→ EXERCISE: Word for word, transcribe the data below from the line with "Select the 21 date tick label" to the line with "Task: Click the Content", keeping both of those lines.

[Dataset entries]
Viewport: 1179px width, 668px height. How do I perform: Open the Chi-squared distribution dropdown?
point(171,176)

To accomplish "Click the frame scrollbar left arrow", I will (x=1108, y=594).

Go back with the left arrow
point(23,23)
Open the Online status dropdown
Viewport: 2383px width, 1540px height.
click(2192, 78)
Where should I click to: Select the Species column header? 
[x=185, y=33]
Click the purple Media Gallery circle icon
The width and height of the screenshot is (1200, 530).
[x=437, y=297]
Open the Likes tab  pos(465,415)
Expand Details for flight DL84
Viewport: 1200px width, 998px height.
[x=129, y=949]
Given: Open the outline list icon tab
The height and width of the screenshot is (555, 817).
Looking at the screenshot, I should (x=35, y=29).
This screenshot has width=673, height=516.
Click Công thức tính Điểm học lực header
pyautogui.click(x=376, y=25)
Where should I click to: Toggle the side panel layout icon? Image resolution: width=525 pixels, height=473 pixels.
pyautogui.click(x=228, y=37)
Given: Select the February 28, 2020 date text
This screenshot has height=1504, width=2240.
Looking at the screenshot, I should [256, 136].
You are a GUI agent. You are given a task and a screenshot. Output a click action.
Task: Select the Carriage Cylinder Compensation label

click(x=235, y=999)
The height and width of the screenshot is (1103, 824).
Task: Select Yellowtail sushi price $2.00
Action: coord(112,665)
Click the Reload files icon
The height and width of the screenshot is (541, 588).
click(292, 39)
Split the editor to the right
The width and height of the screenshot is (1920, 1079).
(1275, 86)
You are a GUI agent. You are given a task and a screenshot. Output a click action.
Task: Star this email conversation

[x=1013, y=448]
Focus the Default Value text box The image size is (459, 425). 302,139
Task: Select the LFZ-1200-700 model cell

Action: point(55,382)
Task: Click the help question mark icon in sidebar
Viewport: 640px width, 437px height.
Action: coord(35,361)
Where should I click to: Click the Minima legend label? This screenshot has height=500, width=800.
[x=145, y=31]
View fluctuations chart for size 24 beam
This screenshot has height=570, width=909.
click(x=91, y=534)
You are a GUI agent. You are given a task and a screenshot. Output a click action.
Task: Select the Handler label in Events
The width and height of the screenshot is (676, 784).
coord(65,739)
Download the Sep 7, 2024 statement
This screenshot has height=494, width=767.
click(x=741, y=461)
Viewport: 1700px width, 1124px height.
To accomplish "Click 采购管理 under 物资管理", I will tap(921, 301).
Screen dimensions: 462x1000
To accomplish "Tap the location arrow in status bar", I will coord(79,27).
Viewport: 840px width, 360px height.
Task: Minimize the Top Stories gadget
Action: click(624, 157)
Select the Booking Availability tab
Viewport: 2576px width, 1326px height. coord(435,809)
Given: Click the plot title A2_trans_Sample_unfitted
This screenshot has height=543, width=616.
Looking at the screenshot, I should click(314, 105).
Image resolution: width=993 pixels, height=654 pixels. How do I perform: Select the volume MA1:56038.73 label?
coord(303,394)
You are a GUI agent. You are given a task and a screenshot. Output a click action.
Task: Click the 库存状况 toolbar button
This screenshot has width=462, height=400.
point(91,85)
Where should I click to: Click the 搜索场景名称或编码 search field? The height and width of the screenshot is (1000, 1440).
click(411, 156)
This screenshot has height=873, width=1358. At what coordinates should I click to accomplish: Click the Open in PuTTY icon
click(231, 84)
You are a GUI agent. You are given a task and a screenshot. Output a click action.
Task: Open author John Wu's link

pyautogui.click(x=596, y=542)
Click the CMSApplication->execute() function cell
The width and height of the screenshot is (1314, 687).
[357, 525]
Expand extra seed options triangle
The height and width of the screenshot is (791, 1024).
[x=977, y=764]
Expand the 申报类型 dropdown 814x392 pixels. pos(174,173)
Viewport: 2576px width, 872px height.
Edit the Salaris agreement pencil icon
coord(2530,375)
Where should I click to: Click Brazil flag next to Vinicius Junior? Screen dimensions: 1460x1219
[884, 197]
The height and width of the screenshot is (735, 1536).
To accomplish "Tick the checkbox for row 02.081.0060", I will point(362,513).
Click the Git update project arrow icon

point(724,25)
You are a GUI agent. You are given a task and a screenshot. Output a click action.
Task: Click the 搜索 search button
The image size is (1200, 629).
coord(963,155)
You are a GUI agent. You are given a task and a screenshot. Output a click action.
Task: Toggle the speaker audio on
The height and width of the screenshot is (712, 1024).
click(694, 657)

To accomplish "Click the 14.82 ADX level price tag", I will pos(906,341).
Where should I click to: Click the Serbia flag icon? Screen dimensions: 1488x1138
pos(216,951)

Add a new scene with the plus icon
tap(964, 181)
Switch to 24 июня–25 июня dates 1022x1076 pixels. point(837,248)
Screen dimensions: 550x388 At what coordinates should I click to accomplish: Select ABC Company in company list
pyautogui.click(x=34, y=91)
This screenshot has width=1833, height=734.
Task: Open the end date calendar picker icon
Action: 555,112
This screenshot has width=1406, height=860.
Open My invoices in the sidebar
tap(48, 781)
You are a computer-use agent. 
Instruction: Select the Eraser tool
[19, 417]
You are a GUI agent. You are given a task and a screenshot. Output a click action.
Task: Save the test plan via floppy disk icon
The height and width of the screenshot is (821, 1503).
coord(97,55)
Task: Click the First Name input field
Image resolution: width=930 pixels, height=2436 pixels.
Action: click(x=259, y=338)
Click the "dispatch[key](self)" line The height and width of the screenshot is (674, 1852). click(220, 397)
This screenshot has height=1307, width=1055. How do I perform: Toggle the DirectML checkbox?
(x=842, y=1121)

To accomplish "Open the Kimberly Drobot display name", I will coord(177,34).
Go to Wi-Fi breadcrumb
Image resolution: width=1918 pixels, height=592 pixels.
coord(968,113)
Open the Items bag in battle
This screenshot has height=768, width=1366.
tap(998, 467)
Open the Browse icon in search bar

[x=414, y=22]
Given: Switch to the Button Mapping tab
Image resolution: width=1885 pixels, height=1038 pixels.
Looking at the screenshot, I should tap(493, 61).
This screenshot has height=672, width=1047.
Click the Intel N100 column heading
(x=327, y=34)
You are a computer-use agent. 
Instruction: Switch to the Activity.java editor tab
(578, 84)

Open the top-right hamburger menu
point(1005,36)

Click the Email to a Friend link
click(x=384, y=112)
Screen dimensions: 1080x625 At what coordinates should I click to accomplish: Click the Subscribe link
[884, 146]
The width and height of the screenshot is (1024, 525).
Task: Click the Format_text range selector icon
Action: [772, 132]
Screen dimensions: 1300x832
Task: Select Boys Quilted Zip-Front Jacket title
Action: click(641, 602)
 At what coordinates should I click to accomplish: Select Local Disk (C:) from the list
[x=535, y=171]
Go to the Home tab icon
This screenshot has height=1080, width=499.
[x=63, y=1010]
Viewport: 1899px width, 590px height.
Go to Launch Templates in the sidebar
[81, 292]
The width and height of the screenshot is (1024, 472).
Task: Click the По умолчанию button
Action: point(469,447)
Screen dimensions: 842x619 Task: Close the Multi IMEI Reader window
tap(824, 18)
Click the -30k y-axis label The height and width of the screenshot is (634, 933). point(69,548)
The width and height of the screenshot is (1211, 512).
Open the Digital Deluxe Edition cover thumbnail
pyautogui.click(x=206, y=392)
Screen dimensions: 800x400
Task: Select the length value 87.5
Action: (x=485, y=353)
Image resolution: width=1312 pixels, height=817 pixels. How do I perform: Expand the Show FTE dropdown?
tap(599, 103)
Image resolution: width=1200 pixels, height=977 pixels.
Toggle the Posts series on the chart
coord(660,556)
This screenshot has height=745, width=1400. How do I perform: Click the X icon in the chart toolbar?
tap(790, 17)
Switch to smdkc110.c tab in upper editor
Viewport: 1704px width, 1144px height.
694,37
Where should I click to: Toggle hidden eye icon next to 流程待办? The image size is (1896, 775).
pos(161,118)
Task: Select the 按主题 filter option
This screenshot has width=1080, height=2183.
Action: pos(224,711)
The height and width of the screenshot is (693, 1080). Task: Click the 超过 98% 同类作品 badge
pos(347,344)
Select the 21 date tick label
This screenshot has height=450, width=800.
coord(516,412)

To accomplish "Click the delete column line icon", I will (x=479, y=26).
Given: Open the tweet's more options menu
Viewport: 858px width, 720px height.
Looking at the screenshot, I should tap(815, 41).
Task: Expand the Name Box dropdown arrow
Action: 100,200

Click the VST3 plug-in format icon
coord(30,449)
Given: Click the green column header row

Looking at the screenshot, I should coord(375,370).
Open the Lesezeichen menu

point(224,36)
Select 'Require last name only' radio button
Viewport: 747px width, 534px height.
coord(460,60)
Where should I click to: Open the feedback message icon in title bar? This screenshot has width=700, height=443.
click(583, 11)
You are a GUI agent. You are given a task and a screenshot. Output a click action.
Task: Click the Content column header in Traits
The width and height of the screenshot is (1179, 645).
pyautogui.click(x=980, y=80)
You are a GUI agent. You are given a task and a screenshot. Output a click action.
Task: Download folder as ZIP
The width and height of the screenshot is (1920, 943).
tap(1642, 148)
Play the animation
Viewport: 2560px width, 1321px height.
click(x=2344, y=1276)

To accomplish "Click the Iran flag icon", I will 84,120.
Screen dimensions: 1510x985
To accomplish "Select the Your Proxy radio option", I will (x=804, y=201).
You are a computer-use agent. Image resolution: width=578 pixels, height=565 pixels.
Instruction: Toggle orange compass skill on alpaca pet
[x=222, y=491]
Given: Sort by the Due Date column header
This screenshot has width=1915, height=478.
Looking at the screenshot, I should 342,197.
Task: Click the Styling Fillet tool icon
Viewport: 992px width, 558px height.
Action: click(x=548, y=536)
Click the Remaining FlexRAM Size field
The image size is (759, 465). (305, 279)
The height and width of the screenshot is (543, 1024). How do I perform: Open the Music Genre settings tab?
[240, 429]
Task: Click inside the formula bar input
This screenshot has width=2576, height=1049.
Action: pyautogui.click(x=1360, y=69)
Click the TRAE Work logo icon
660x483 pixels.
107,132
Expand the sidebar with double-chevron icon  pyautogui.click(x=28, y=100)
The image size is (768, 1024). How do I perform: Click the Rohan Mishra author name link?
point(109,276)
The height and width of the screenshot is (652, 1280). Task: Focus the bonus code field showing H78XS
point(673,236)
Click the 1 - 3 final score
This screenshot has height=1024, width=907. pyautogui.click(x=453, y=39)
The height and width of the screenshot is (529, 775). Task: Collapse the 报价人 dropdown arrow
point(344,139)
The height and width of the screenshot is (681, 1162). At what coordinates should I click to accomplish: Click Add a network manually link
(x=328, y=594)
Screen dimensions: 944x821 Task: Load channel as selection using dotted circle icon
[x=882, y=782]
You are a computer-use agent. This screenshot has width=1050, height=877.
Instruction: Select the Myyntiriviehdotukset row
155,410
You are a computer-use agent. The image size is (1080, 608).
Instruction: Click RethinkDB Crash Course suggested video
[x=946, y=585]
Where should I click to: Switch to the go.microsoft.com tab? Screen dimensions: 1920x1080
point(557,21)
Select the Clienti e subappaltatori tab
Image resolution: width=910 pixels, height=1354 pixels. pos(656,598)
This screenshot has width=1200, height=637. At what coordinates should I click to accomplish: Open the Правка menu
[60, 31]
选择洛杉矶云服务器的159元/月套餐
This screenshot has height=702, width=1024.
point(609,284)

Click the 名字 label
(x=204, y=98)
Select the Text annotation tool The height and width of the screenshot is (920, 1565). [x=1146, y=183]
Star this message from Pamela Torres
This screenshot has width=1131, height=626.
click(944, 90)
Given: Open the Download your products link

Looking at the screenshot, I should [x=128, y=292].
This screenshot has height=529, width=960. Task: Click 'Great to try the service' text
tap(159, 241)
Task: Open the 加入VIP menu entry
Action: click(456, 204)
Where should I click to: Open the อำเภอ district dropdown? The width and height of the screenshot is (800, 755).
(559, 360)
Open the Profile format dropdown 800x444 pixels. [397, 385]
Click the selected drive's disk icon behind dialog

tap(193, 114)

→ TASK ANSWER:
Select the 21 date tick label
This screenshot has height=450, width=800.
coord(516,412)

To accomplish "Click the delete column line icon", I will (x=479, y=26).
Given: Open the tweet's more options menu
Viewport: 858px width, 720px height.
Looking at the screenshot, I should tap(815, 41).
Task: Expand the Name Box dropdown arrow
Action: 100,200

Click the VST3 plug-in format icon
coord(30,449)
Given: Click the green column header row

Looking at the screenshot, I should coord(375,370).
Open the Lesezeichen menu

point(224,36)
Select 'Require last name only' radio button
Viewport: 747px width, 534px height.
coord(460,60)
Where should I click to: Open the feedback message icon in title bar? This screenshot has width=700, height=443.
click(583, 11)
You are a GUI agent. You are given a task and a screenshot. Output a click action.
Task: Click the Content column header in Traits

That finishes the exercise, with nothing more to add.